About Me

I'm a writer in Los Angeles, with more than my share of the struggle to get free. I've written screenplays, two children's books,articles for the New York Times and published a novel, Restraint, an erotic thriller. I have a master's degree from Harvard Divinity School. This blog is a ongoing record of what I've learned, what I'm learning and what I'm still realizing I need to know, as I work my way toward change.

Wednesday, April 6, 2016

IT'S ABOUT TIME

Downtown, in Little Tokyo, there are metal bands embedded in the sidewalk which tell you what businesses used to occupy the various storefronts and restaurants. I'm always moved by this keeping track of the past and commemorating those who have gone before. I wish we did this all over the city.
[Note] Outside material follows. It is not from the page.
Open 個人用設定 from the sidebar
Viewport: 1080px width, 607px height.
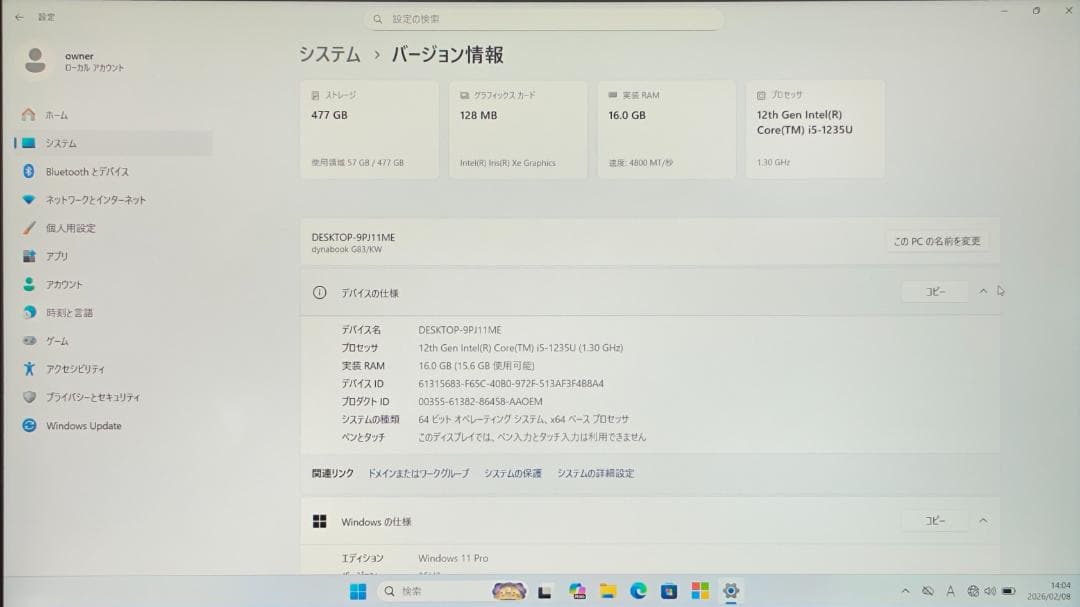[x=70, y=227]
While I know some Los Angeles history nuts who can tell you what stood at the corner of Third and Fairfax forty years ago, brass bands in the sidewalk would be a lot more available. 
     I thought of this because I saw a photo of 72nd Street and Broadway in New York as it is now. I lived in that neighborhood but haven't been there in years and I was surprised to see a new-ish tall apartment building on the corner. It gave me pause  -- where had the Embassy movie theatre gone, the place where I had first seen Jules and Jim? And the other relatively low buildings that once made up that corner? An old story, of course - the city built and rebuilt again and again.  
     That started me thinking about time, about my wanting to hold on to my particular time and the memories it's given me. But what difference does it make that the corner of 72nd and Broadway no longer looks the way it did when I was last there, the way I remember?  I have the picture of the Embassy marquee in my mind and actual change on the streets of New York can't take that away. It's as real to me as the bricks used to build that new apartment building.
     I was in danger of getting lost in the impossibly complicated subject of time and memory, when for no reason I can see, I thought about the many early peoples who didn't see time in the way we understand it. They lived with the cycles of their myths and the seasons, and each cycle gave birth to a new cycle, just the same. Time was circular, endlessly recurring. To understand time as we do, as linear, creating history, is a more recent view.
     Again, for no reason I could trace, I remembered the movie, Groundhog Day, which I can see again and again.There are many reasons to love it, but not the least is the way it taps into our conflicting feelings about time. We all know what it's like to want a particular good time to last forever. "Stay, moment, thou art so fair." But we also sense that it would be hell to be doomed to live in endless repetition. That's what happens to Bill Murray who finally in despair at his repetitive days tries to kill himself. He's hit bottom and then begins to change, becoming kind and happily part of the town community. His days begin to vary and that variety is his reward, until his transformation is complete and time can begin again.  
     Time and memory and movement... I want it all, sometimes for time to slow down and even stop, and sometimes to speed up and carry me forward into the new. This morning, I thought, well, Einstein had something original to say about time, but I don't, and then I thought that isn't exactly true. I have what we all have, my own particular, original memories and the connections they make, a sense of the flow of time, and how time and memory are constantly flowing though my consciousness. They're what give me my sense of myself.
      And having said that, it comes to me where all this interesting thinking about time has been leading me - back to where I am, the present moment, breathing in and out.